Problem requirements: Each entry, from beginning to end, is to be transcribed verbatim.

Source material:

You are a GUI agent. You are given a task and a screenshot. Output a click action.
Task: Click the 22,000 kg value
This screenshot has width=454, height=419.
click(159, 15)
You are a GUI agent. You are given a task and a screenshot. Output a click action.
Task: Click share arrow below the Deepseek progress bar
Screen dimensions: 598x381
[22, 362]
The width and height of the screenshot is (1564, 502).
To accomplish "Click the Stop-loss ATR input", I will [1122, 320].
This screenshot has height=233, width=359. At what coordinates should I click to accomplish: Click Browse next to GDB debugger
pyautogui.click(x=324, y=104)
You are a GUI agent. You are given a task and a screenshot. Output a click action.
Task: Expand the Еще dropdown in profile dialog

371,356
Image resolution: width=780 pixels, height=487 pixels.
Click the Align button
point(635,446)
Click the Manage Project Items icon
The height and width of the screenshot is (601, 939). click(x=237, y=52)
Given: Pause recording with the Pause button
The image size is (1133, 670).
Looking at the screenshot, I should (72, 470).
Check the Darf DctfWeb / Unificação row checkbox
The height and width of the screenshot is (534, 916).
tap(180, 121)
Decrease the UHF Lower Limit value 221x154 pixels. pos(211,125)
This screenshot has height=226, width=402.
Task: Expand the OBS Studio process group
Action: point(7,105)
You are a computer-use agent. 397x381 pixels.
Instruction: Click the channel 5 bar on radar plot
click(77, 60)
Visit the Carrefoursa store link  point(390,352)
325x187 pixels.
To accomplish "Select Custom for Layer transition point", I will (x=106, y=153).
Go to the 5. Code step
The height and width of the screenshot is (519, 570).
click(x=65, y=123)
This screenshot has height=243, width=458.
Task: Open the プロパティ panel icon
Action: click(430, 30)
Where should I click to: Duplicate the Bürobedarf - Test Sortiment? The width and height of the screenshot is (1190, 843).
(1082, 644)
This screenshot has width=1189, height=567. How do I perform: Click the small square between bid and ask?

Problem solution:
You are a GUI agent. You are given a task and a screenshot. Output a click action.
Task: Click the 22,000 kg value
This screenshot has width=454, height=419.
click(159, 15)
You are a GUI agent. You are given a task and a screenshot. Output a click action.
Task: Click share arrow below the Deepseek progress bar
Screen dimensions: 598x381
[22, 362]
The width and height of the screenshot is (1564, 502).
To accomplish "Click the Stop-loss ATR input", I will [1122, 320].
This screenshot has height=233, width=359. At what coordinates should I click to accomplish: Click Browse next to GDB debugger
pyautogui.click(x=324, y=104)
You are a GUI agent. You are given a task and a screenshot. Output a click action.
Task: Expand the Еще dropdown in profile dialog

371,356
Image resolution: width=780 pixels, height=487 pixels.
Click the Align button
point(635,446)
Click the Manage Project Items icon
The height and width of the screenshot is (601, 939). click(x=237, y=52)
Given: Pause recording with the Pause button
The image size is (1133, 670).
Looking at the screenshot, I should (72, 470).
Check the Darf DctfWeb / Unificação row checkbox
The height and width of the screenshot is (534, 916).
tap(180, 121)
Decrease the UHF Lower Limit value 221x154 pixels. pos(211,125)
This screenshot has height=226, width=402.
Task: Expand the OBS Studio process group
Action: point(7,105)
You are a computer-use agent. 397x381 pixels.
Instruction: Click the channel 5 bar on radar plot
click(77, 60)
Visit the Carrefoursa store link  point(390,352)
325x187 pixels.
To accomplish "Select Custom for Layer transition point", I will (x=106, y=153).
Go to the 5. Code step
The height and width of the screenshot is (519, 570).
click(x=65, y=123)
This screenshot has height=243, width=458.
Task: Open the プロパティ panel icon
Action: click(430, 30)
Where should I click to: Duplicate the Bürobedarf - Test Sortiment? The width and height of the screenshot is (1190, 843).
(1082, 644)
This screenshot has width=1189, height=567. How do I perform: Click the small square between bid and ask?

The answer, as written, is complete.